Lula's victory and the pragmatism that followed were made possible by a transformation of the party engineered a decade ago by Mr Dirceu and his allies (known as the "majority camp"). This turned a party of militants—a mixture of Catholic activists, left-wing intellectuals and union leaders—into a mass party of 840,000 individual members. With that came a change in ideology. In its early days the PT knew that it was against capitalism and "bourgeois" democracy, but not what it was for. "We were born saying No," said a former party leader last year. By 2002, Lula stood for moderate social reform.

But the changes opened up fault lines which the scandal has widened. According to his critics, Mr Dirceu, a former communist who trained as a guerrilla in Cuba, never lost his authoritarian habits. In the state of São Paulo, the PT's base, Mr Dirceu's disciples "profiled the members in every municipality", assessing their loyalties and "intimidating those who were not in his circle", says Rudá Ricci, a PT activist turned sociologist.

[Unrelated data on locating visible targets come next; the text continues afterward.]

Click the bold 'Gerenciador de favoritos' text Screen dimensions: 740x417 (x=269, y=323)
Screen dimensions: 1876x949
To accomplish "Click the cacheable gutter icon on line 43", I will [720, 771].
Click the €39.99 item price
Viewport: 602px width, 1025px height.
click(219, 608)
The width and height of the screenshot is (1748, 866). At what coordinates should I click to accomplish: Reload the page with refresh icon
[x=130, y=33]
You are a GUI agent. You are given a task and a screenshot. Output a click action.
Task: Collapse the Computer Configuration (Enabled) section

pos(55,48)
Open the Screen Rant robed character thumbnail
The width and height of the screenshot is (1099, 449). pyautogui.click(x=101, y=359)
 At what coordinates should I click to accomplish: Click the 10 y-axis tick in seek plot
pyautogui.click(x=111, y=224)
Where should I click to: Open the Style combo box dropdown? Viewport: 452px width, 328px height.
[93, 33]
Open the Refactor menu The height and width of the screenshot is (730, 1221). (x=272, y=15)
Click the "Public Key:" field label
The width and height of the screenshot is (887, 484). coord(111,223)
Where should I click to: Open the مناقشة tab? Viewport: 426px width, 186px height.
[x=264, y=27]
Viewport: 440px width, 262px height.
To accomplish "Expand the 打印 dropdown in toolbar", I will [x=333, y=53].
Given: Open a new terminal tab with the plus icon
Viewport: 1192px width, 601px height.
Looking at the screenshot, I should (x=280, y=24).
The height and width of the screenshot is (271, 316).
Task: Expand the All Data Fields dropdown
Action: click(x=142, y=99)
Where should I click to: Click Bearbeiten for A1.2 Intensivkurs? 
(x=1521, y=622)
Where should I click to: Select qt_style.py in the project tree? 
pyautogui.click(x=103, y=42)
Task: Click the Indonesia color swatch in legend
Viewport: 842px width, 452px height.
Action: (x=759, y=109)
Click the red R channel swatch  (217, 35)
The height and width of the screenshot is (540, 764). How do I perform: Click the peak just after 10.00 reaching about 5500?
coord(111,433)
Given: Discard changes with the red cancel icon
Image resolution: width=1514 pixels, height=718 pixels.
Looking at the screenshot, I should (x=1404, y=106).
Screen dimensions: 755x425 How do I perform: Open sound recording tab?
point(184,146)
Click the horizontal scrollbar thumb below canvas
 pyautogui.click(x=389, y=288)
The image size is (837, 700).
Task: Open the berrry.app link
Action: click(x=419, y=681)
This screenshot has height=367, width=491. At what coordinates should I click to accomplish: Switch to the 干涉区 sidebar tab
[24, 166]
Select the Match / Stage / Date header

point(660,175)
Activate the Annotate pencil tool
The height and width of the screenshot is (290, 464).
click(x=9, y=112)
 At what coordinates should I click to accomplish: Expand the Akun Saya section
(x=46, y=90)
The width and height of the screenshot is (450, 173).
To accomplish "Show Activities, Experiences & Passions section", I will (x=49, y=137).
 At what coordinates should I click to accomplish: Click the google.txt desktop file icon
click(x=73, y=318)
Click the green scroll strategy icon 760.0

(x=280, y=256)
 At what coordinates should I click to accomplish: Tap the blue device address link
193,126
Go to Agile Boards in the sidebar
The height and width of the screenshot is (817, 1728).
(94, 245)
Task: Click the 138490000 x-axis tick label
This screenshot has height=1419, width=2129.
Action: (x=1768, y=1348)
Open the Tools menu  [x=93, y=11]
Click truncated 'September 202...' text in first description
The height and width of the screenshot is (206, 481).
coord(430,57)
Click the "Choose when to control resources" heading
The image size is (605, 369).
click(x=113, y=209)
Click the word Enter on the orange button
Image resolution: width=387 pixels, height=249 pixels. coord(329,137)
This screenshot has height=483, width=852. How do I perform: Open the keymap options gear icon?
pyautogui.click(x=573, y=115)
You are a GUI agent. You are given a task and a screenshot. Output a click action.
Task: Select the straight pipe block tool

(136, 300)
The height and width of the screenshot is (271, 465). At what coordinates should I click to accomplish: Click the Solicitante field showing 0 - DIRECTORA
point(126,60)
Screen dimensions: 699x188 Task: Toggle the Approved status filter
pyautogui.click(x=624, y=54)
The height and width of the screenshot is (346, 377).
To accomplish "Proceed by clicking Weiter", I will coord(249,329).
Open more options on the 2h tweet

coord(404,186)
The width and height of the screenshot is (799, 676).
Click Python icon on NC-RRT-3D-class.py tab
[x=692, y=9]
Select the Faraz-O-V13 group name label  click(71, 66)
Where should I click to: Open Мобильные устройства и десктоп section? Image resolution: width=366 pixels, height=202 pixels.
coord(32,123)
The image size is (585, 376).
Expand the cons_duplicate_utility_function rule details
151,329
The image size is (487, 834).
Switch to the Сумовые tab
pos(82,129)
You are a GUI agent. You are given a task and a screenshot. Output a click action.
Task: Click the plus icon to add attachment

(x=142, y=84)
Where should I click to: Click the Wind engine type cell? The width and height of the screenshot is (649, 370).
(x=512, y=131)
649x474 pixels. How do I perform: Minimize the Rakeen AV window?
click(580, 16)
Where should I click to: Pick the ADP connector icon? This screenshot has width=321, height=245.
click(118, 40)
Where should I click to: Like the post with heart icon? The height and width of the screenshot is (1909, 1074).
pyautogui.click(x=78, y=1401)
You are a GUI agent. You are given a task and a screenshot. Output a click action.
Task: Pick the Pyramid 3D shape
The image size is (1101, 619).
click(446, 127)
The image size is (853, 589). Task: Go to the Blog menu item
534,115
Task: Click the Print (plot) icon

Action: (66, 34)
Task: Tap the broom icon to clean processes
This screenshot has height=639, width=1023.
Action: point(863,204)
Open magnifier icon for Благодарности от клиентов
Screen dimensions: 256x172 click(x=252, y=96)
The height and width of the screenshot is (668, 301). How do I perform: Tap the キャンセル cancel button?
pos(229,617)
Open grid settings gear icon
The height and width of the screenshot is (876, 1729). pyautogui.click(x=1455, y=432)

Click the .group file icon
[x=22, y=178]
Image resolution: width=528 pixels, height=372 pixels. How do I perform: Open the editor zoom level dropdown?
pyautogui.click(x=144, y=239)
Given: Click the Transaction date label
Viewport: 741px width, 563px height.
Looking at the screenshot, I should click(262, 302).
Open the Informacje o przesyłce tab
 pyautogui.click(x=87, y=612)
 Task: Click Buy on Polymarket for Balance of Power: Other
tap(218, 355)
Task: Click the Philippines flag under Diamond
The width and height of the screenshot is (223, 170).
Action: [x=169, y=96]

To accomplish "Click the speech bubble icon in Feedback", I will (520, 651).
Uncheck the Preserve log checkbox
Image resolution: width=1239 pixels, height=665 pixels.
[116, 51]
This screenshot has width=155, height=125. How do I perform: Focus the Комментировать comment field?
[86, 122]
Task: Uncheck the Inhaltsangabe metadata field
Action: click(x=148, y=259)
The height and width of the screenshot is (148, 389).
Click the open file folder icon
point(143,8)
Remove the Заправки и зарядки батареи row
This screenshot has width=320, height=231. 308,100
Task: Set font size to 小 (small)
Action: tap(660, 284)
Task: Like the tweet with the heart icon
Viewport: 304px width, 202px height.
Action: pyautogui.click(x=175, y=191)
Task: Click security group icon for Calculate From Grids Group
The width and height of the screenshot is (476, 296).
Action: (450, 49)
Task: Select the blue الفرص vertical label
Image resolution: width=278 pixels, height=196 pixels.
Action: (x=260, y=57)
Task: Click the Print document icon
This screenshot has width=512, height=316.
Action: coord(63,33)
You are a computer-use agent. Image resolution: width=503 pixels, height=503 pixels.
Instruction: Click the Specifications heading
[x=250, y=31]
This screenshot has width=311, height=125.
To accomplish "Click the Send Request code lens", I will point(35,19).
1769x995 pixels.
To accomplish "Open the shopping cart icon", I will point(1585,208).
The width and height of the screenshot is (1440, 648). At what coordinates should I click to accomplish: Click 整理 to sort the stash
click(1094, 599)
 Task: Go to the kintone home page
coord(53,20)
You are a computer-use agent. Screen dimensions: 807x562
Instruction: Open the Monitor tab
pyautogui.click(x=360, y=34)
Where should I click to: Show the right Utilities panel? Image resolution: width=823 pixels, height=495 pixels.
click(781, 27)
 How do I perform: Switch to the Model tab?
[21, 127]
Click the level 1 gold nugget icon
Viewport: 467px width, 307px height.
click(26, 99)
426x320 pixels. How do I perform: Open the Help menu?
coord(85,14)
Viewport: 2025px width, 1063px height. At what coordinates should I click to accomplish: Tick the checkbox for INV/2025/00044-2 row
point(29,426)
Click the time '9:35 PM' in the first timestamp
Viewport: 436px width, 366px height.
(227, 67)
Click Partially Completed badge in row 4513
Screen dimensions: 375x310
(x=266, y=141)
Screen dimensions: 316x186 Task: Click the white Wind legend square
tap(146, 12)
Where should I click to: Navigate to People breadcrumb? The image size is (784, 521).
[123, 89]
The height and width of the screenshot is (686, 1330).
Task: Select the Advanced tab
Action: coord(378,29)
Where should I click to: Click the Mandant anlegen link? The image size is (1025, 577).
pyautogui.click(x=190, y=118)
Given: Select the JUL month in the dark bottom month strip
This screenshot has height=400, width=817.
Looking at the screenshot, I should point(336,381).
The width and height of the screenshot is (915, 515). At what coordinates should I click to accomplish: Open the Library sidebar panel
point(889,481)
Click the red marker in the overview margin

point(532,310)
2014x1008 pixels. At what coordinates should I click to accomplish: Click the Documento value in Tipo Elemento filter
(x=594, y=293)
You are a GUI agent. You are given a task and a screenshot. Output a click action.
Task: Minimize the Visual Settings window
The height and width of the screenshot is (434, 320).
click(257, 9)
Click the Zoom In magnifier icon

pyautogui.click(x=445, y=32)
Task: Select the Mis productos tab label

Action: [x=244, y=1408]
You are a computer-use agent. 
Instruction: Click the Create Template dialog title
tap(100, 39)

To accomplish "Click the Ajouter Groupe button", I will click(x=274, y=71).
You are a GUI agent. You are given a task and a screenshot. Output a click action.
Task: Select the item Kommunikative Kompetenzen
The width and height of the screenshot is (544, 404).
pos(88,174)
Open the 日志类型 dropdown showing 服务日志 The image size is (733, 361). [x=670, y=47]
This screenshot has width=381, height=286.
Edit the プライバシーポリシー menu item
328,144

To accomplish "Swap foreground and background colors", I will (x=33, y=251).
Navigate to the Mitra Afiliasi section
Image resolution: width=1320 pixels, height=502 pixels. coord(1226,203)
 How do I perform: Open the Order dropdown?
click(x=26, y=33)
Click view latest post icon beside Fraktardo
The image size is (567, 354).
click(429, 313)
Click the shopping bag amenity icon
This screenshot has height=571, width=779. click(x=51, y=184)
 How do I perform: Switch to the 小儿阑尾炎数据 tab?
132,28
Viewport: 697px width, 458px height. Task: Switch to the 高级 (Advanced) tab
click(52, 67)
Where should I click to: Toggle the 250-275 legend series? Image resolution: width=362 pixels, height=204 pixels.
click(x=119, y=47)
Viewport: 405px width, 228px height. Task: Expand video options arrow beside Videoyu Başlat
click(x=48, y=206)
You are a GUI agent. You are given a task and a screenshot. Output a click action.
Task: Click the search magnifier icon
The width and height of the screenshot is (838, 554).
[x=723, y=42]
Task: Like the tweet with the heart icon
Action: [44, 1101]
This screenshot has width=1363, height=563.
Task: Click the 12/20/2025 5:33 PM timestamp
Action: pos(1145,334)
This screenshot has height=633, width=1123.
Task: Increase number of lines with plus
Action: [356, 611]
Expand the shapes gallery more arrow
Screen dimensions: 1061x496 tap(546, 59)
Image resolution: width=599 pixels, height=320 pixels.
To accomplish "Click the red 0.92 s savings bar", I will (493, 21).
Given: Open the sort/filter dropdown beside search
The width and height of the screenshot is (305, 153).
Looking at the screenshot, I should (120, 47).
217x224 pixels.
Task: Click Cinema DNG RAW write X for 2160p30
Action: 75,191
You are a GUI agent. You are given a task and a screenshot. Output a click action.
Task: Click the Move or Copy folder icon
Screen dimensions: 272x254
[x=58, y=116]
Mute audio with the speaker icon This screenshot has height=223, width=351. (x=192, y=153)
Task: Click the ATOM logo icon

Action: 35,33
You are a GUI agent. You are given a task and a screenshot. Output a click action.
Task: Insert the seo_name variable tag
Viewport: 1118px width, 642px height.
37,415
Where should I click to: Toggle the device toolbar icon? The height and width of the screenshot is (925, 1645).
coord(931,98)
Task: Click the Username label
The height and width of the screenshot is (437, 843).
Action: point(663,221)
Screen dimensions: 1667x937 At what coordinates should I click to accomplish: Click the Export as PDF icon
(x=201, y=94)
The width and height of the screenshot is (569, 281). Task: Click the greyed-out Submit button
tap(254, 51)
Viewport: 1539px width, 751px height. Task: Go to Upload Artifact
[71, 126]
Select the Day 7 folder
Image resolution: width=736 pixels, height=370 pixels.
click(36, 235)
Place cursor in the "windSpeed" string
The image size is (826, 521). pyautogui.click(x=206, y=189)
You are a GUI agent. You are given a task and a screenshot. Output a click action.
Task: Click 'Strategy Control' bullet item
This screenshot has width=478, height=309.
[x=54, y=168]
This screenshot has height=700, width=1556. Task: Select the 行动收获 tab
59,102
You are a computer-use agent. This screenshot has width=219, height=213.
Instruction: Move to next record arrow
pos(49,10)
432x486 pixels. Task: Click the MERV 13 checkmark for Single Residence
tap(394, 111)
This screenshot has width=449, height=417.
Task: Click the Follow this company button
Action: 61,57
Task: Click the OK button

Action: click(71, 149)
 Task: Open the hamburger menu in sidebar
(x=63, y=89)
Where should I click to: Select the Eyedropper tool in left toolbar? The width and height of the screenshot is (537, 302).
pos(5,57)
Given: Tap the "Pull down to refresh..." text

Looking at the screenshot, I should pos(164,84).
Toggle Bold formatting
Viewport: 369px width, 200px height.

Others criticise Mr Dirceu's pragmatism. The drive to "win the election at all costs" and ally with parties of the right "dismantled the ethical and political patrimony of the PT", claims Ivan Valente, one of 15 left-wing congressmen who this month formed a "free PT" faction, which rejects the party leadership. The party's former treasurer, Delúbio Soares, became known as the "suitcase man", says Mr Ricci. Mr Dirceu denies knowing of illicit financing and insists that he democratised the party, but by most accounts he wielded near-absolute power over it.

The scandals have triggered a three-way struggle for the party's soul. The left wants to restore its former ideology and structure, as well as its ethics. Mr Dirceu's group is fighting to keep control. The party's new president, Tarso Genro, formerly the education minister, is caught in the middle. The PT is due to elect new leaders on September 18th; after the end of that month, prospective candidates in the 2006 elections can no longer switch parties. By then the PT's new shape will be clearer.



Even if Lula wins the election, his party may lose many congressional seats, robbing it of the confidence to promote unpopular reforms

Mr Genro is the candidate of the "majority camp" but has criticised the government's economic policy. His efforts to punish tainted party leaders have been blocked by Mr Dirceu. Candidates from several leftist factions will challenge Mr Genro. They want an end to congressional alliances with centre-right parties and the sacking of Antonio Palocci, the orthodox finance minister, neither of which Lula can afford to concede. Much of the "Free PT" could end up leaving the party.

In theory, the majority that remains would form a more cohesive grouping, more supportive of Mr Palocci's moderate economic policies. Most PT congressmen think these are correct, says José Eduardo Cardozo, who is one of them. If miscreants are punished, the PT "will emerge bleeding but whole", he says.

Maybe. But it will have trouble finding allies and raising money for next year's election. Even if Lula were to win, most analysts expect the PT to lose up to 40 of its 90 seats in the 513-seat lower house. Such setbacks might rob the party of the confidence to promote unpopular reforms. "The majority camp had a clear political project to incorporate market-friendly reforms into a leftist platform," says Christopher Garman of Eurasia Group, a consultancy. Now "all these guys have fallen." The new team will worry more about defending the PT's electoral base, which is urban, unionised and resistant to reform. Brazil will have to wait for a Workers' Party that is both pragmatic and clean.